Work item - Without the pictures, output the lines of the material from the very first through the one that holds "Given: Click the".

============================================================

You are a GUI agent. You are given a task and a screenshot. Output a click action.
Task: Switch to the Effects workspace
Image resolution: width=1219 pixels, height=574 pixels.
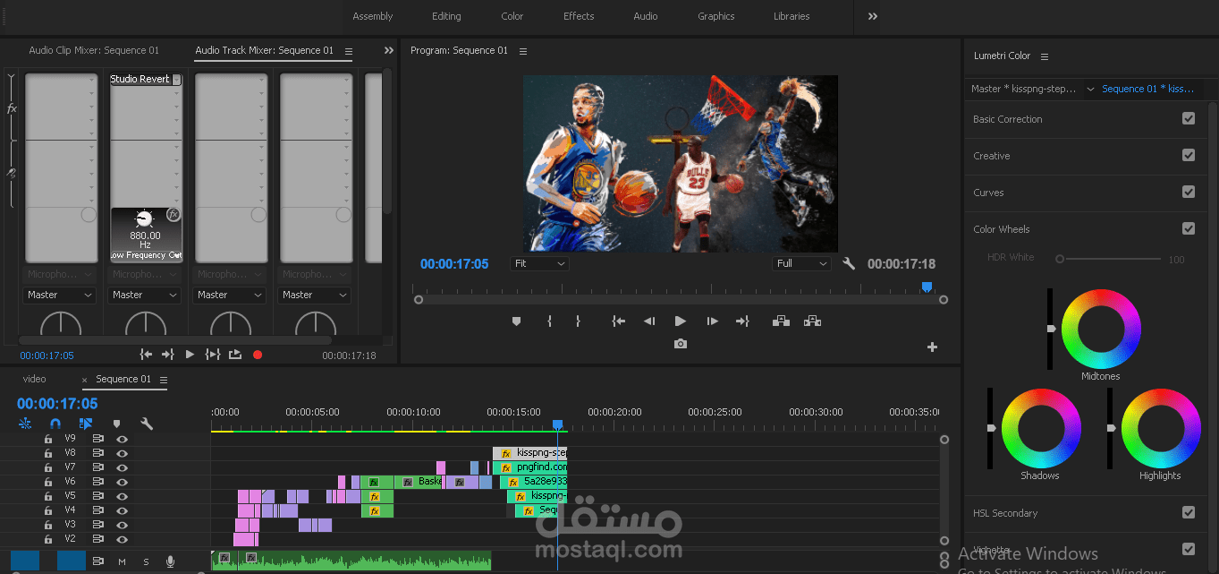pyautogui.click(x=578, y=16)
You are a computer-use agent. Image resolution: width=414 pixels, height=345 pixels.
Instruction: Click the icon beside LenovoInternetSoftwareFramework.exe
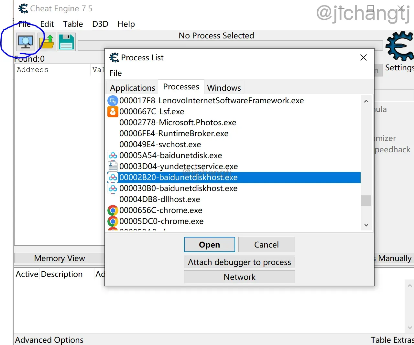tap(113, 100)
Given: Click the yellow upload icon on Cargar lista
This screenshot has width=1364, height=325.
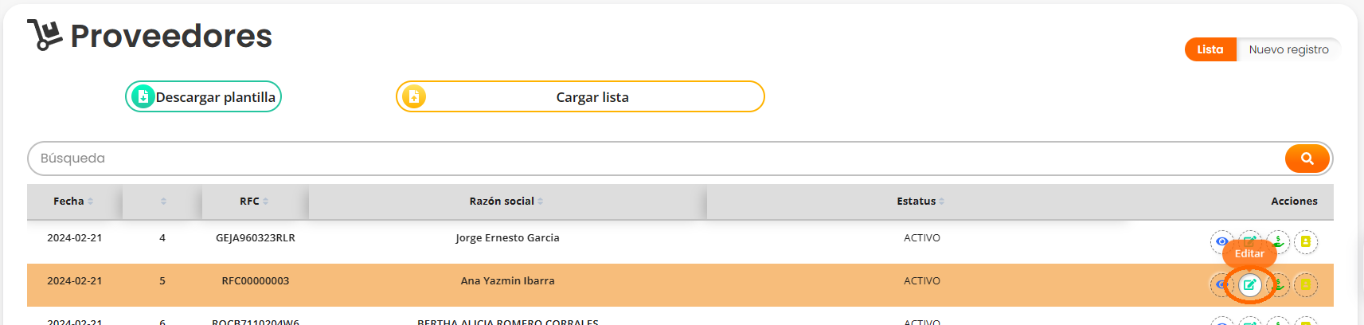Looking at the screenshot, I should tap(413, 96).
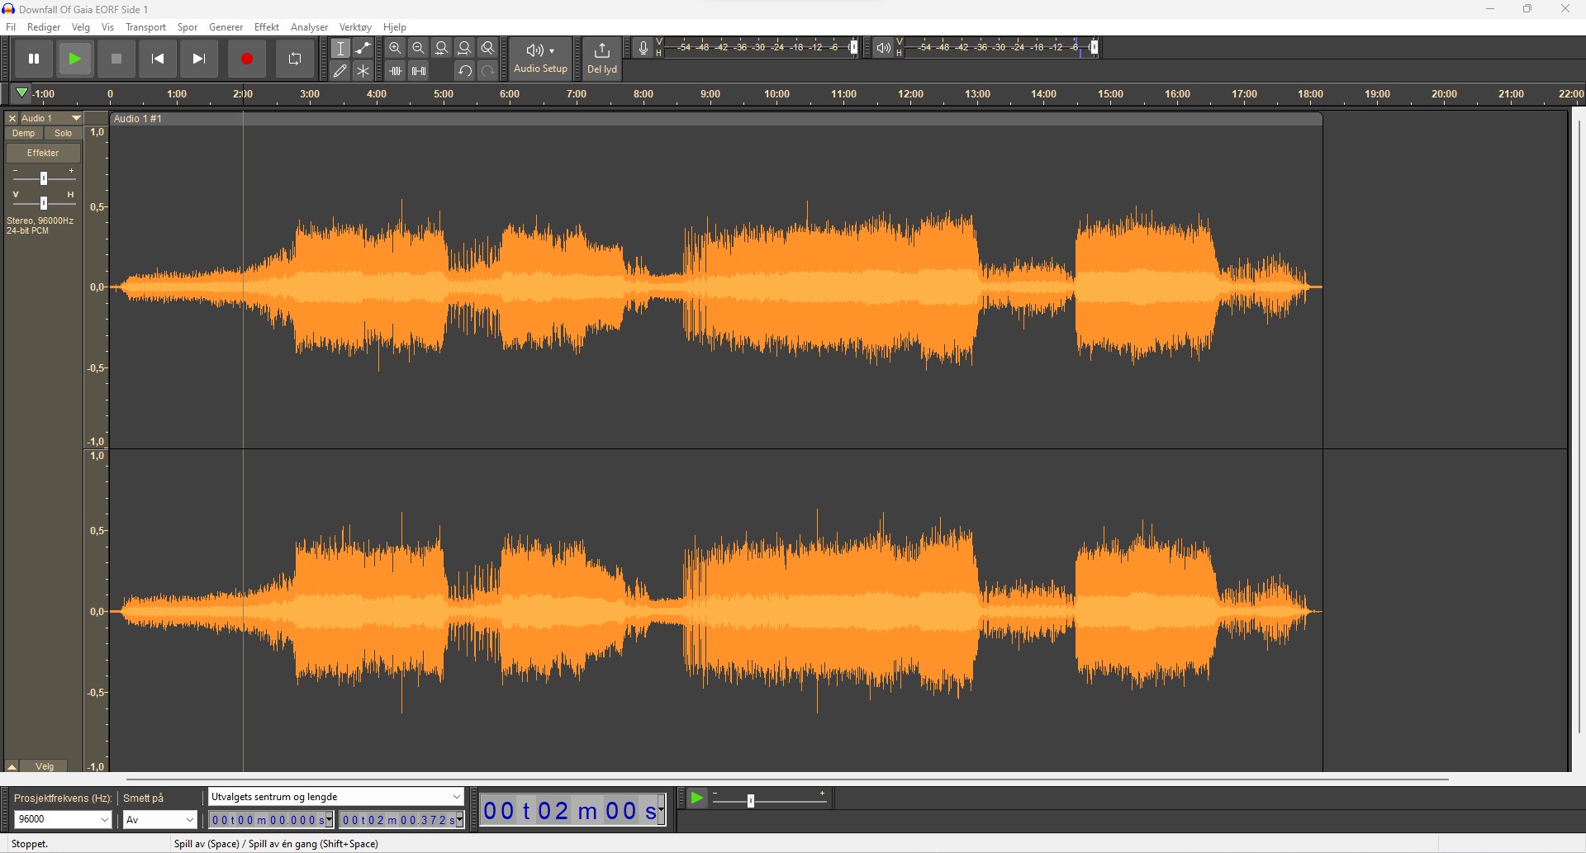
Task: Click the Zoom Out magnifier icon
Action: pyautogui.click(x=419, y=49)
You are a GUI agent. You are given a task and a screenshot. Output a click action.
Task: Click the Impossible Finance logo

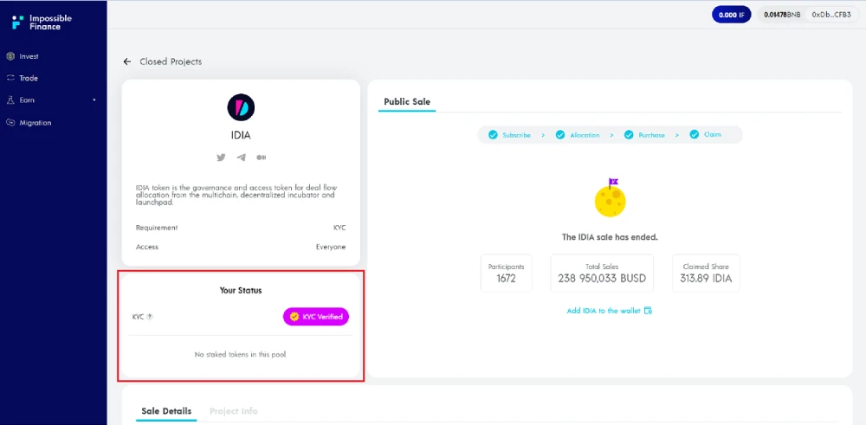pyautogui.click(x=42, y=23)
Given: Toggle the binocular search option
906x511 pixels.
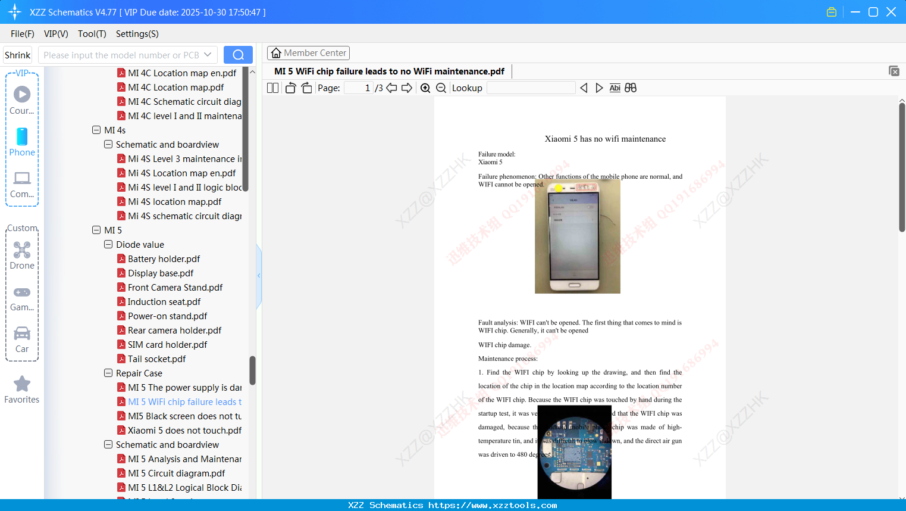Looking at the screenshot, I should coord(631,88).
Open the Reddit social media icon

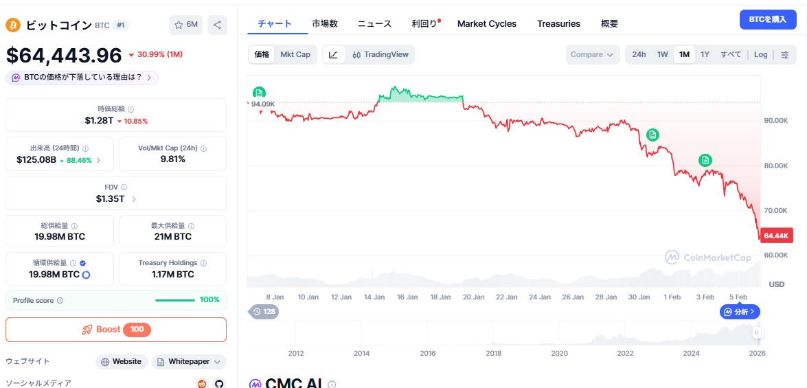pyautogui.click(x=202, y=384)
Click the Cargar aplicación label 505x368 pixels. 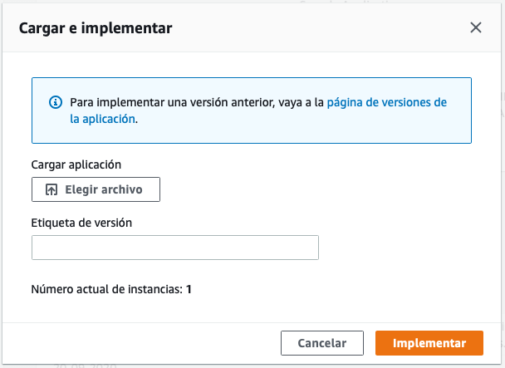pyautogui.click(x=76, y=164)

============================================================

Answer box -
You are a GUI agent. You are given a task and a screenshot. Output a click action.
Task: Switch to the Effects workspace
Image resolution: width=1219 pixels, height=574 pixels.
pyautogui.click(x=578, y=16)
You are a computer-use agent. Image resolution: width=414 pixels, height=345 pixels.
Instruction: Click the icon beside LenovoInternetSoftwareFramework.exe
tap(113, 100)
Given: Click the yellow upload icon on Cargar lista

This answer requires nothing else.